Come in una sintesi esemplare, le rapide considerazioni poste in apertura a una recensione del “colossale” Guerra e pace (War and Peace, King Vidor, 1956), prodotto da Dino De Laurentiis, già esibiscono tutti i caratteri sostanziali della critica cinematografica di Giuseppe Marotta. Un’attività, questa, solo apparentemente secondaria nella vita dello scrittore, drammaturgo, sceneggiatore, elzevirista e paroliere napoletano, se è vero che la sua variegata collaborazione con riviste e rubriche di ambito filmico si definisce nella forma di un rapporto fittissimo e ininterrotto, protrattosi, grossomodo, per trentacinque dei suoi sessant’anni di vita. È ancora il 1928 quando a un giovane Marotta sono affidate da Angelo Rizzoli – attore essenziale per l’intero corso della sua carriera – le sorti di Cinema Illustrazione, fondato solo due anni prima dall’editore milanese.

Era il tempo della risorta Cines – scrive lo stesso Marotta, a conclusione di una nota polemica in merito alla fondazione del Centro Studi Anica – e dell’inaugurazione del “sonoro”. Cinema Illustrazione aveva una formula popolare, ma fino a un certo punto. Nell’articolo di fondo, Ettore Margadonna vi accarezzava problemi estetici. Il periodico inaugurò la critica cinematografica, a ogni film il suo giudizio, quando nemmeno i quotidiani l’avevano. E io, con una rubrica di corrispondenza (nuova, in quegli anni) deridevo il brutto cinema, i tifosi dei vacui belli di Hollywood, eccetera, quasi come tuttora faccio (Marotta 1967: 232).

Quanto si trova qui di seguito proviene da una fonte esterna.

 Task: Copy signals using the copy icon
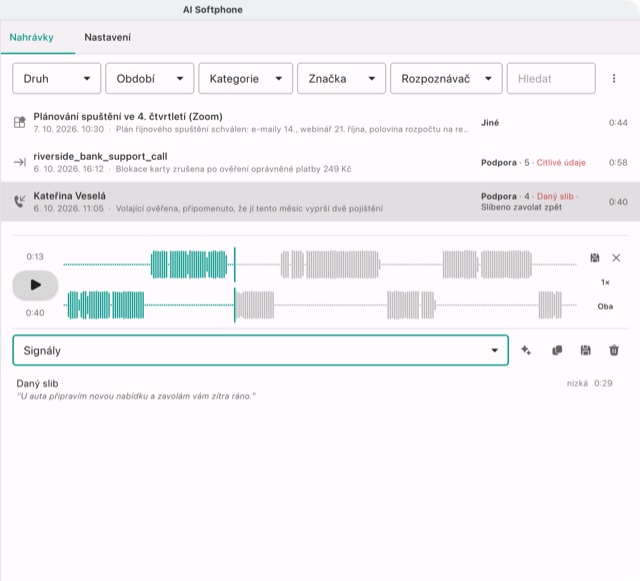tap(557, 350)
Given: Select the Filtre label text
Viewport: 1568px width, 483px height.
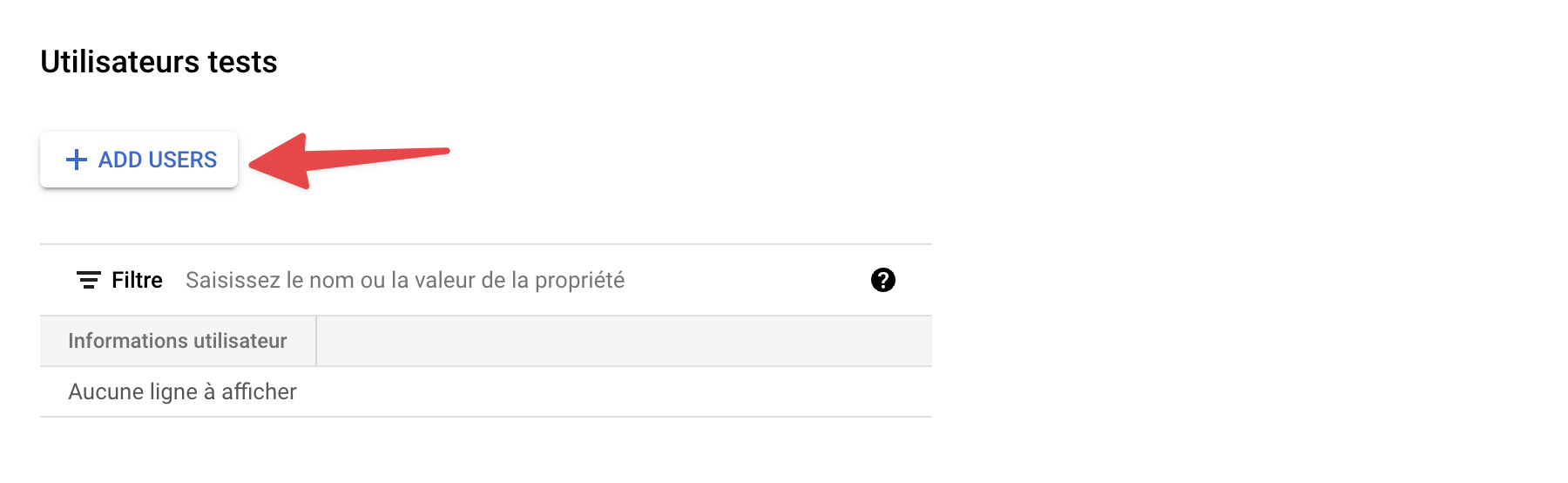Looking at the screenshot, I should [x=137, y=280].
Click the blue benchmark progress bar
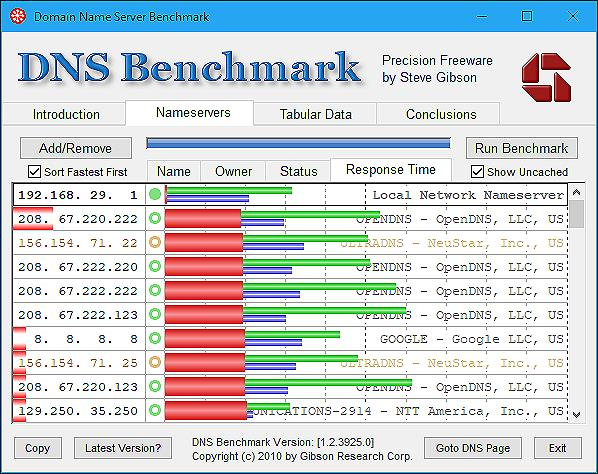Screen dimensions: 598x474 point(298,143)
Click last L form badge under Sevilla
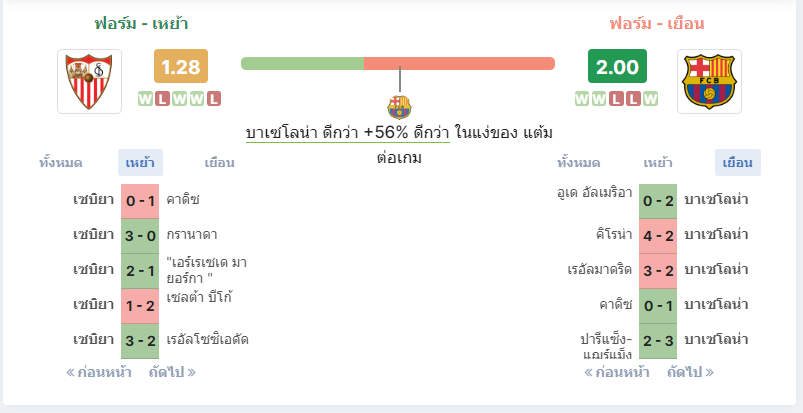The width and height of the screenshot is (803, 413). point(214,99)
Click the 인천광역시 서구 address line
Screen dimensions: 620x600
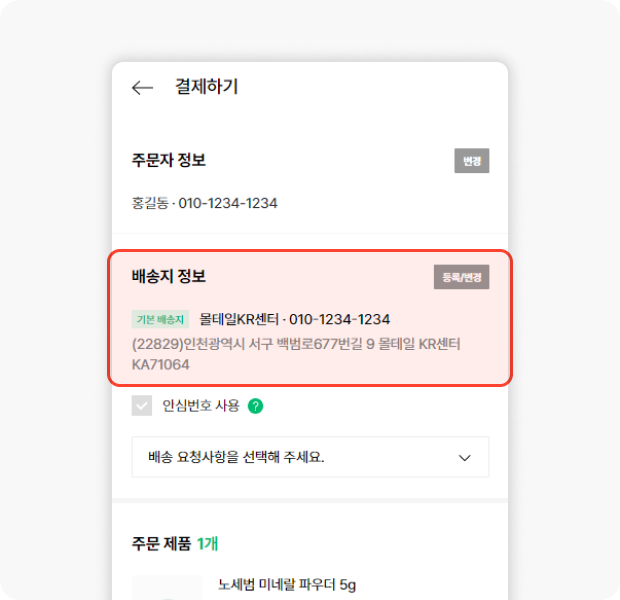(x=295, y=345)
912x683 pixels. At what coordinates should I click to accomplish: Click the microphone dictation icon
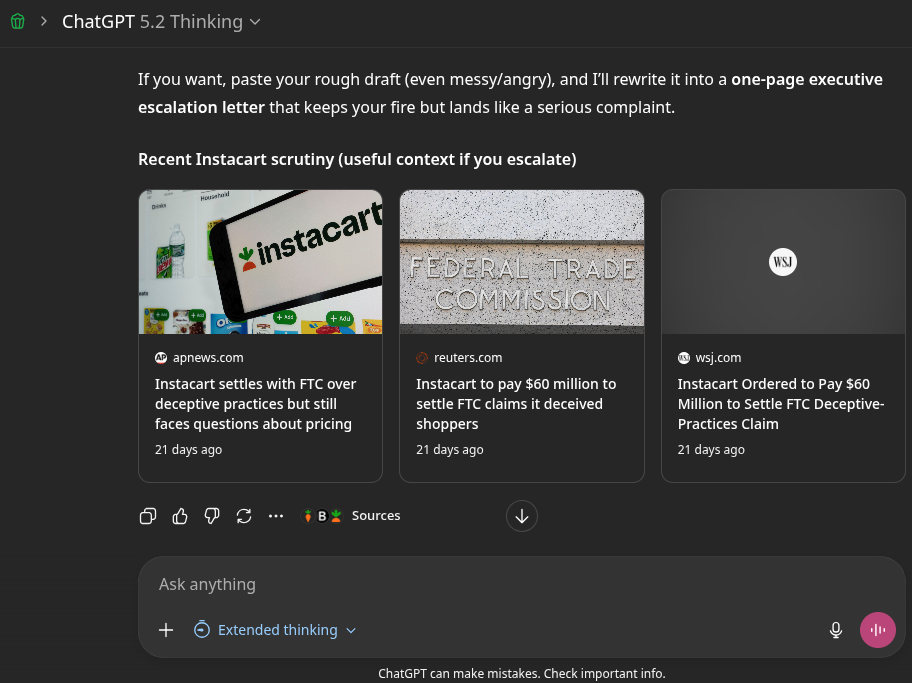836,630
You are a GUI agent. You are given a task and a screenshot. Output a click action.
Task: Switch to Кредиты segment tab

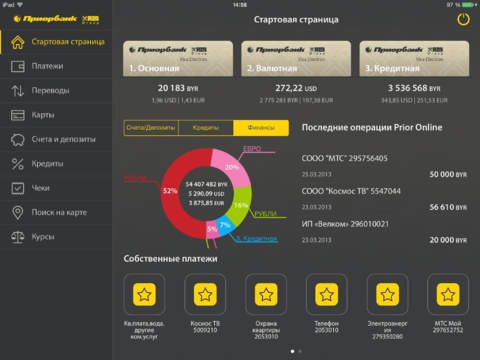(206, 128)

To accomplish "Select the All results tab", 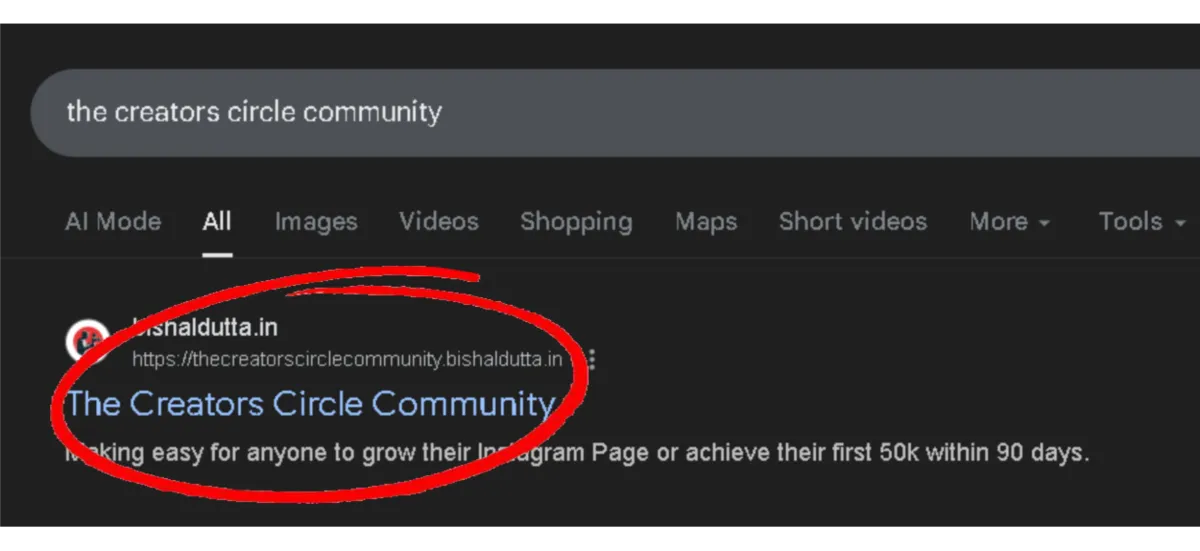I will tap(217, 222).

È precisamente la posta con i lettori a diventare uno dei luoghi privilegiati e ricorrenti nei quali si elabora la salace riflessione marottiana attorno ai caratteri del cinema. S’intitola Strettamente confidenziale la rubrica che sul finire degli anni Trenta trova avvio fra le pagine di Film. Settimanale di Cinematografo, Teatro e Radio, fondato a Roma nel gennaio del 1938 da Mino Doletti e il cui evidente allineamento alla prospettiva culturale fascista si trova a confliggere, perlomeno in parte, con la presenza tra i collaboratori di personalità quali Gianni Puccini, Umberto Barbaro (che nel giugno del 1943 pubblica qui “Neo- realismo”) e Cesare Zavattini (Holdaway, Manzoli 2020: 108, Lotti 2020: 24, Maffei 2004: 91, Paliotti 1965: 6). Lo stesso Marotta, d’altronde, firma il 23 luglio del 1943 con il suo pseudonimo “l’Innominato” un articolo intitolato Signora libertà, a seguito del quale è radiato dall’Ordine dei giornalisti ed è costretto a vivere, sino alla definitiva liberazione di Roma, come un vero e proprio fuggiasco1 (Anonimo 2008, Maffei 2004: 55). Anche la sua collaborazione con 1944. Settimanale di varietà e arte – per il quale redige la rubrica Riservata personale oltre a partecipare al comitato di direzione – è così interrotta già a partire dal terzo fascicolo, del 3 febbraio 1944, per riprendere solamente nel giugno dello stesso anno: le truppe nazi-fasciste hanno oramai abbandonato la capitale e Marotta può tornare a lavorare per la rivista, che aveva nel frattempo deciso di rinnovarsi adottando il nuovo titolo di Cinematografia. Settimanale di cinematografo, teatro e arte (Maffei 2004: 61).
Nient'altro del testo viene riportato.